### Assignment
Nothing outside the range is wanted. Repeat exactly the lines below from the one with "Task: Select Send" through the one with "The height and".

### Data in this exercise
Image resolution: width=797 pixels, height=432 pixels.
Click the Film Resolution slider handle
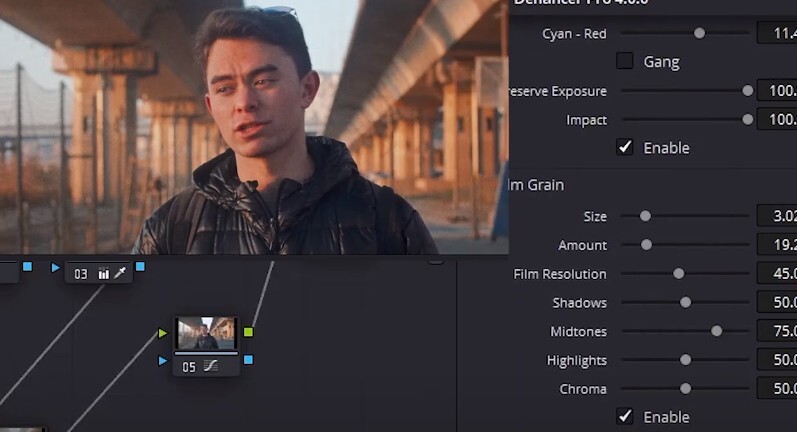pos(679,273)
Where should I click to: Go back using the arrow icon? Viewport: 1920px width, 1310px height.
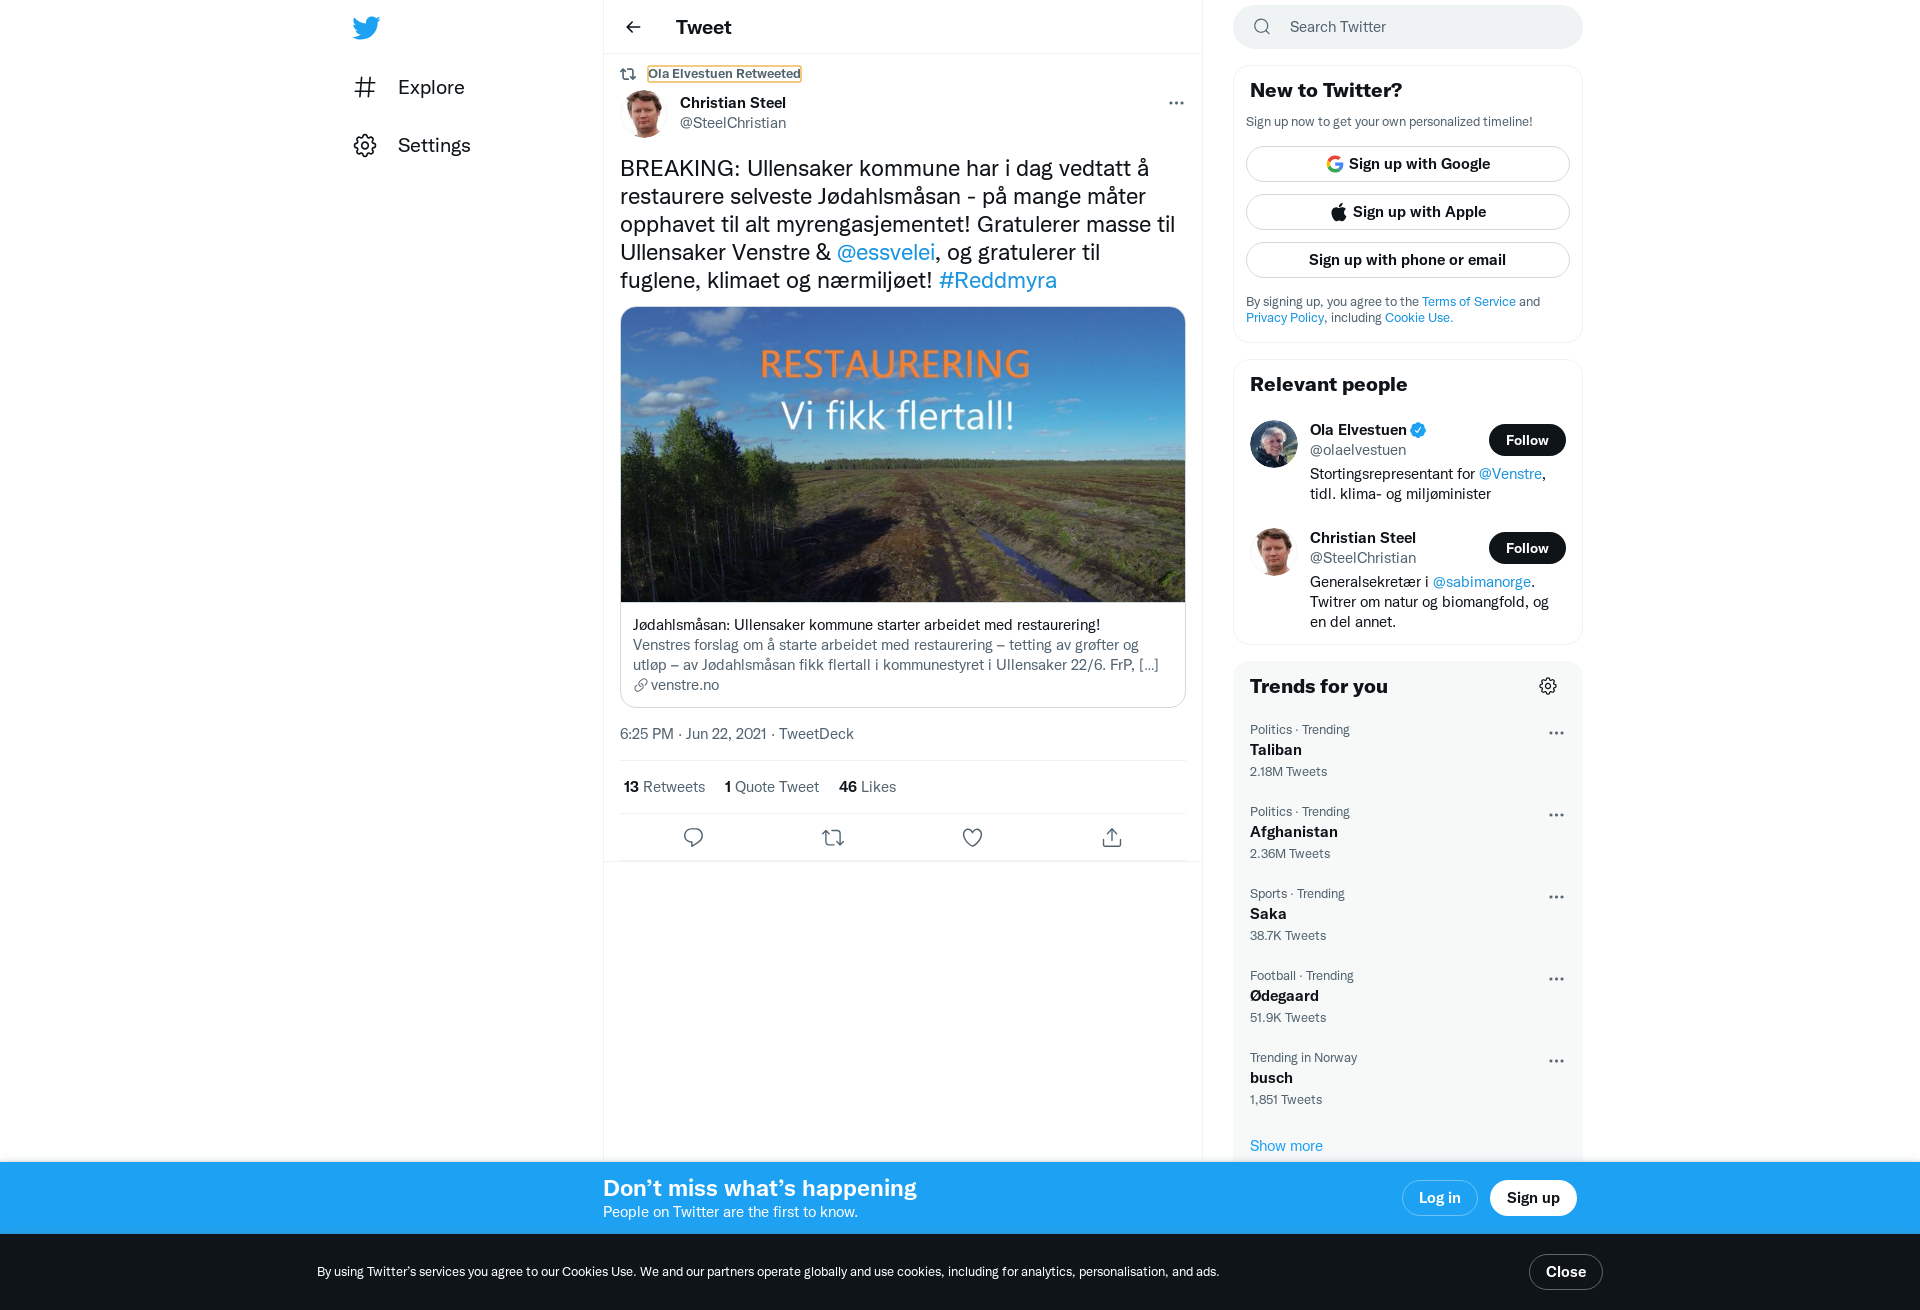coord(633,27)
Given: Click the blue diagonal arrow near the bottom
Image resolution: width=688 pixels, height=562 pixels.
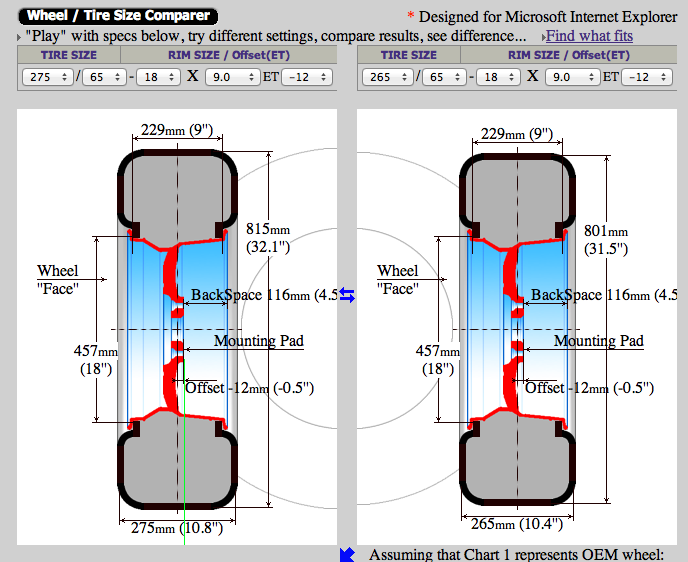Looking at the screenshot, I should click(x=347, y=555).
...
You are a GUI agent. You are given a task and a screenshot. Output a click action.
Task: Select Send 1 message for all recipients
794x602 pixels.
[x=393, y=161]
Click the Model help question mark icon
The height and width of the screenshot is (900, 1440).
* * *
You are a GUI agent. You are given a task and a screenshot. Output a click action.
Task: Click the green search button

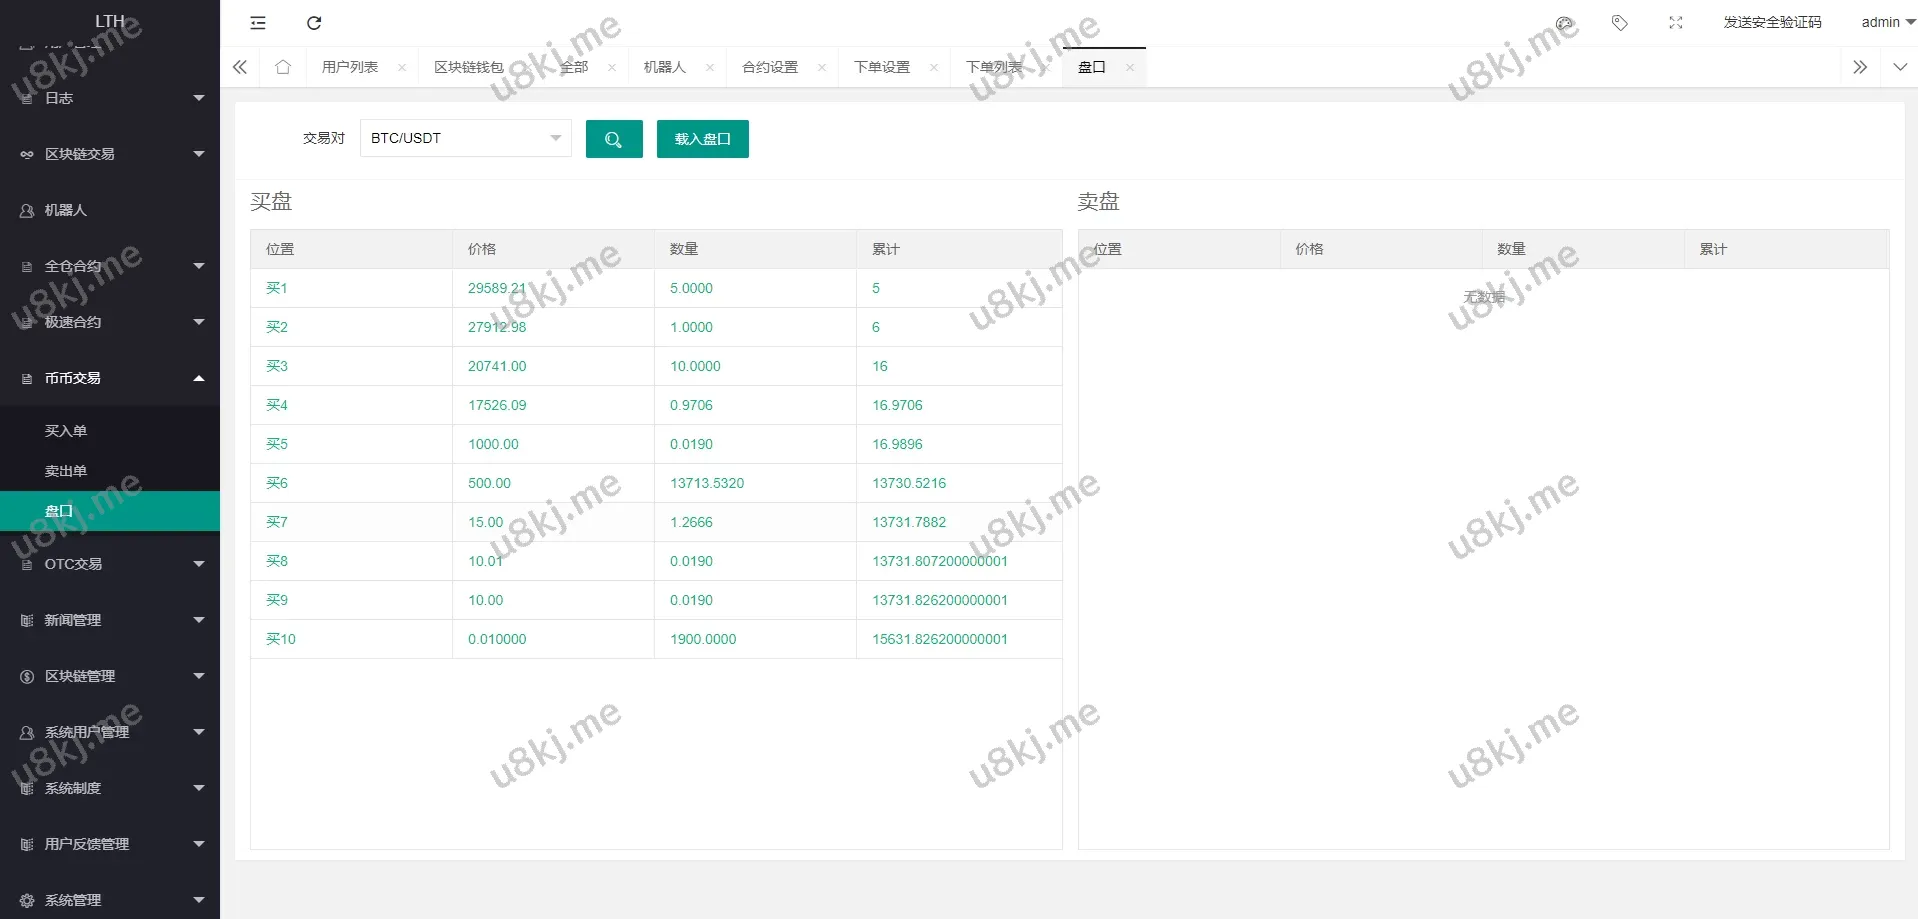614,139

### Reply to the exercise
Task: Select Send 1 message for all recipients
794x602 pixels.
[x=393, y=161]
Click the Model help question mark icon
The height and width of the screenshot is (900, 1440).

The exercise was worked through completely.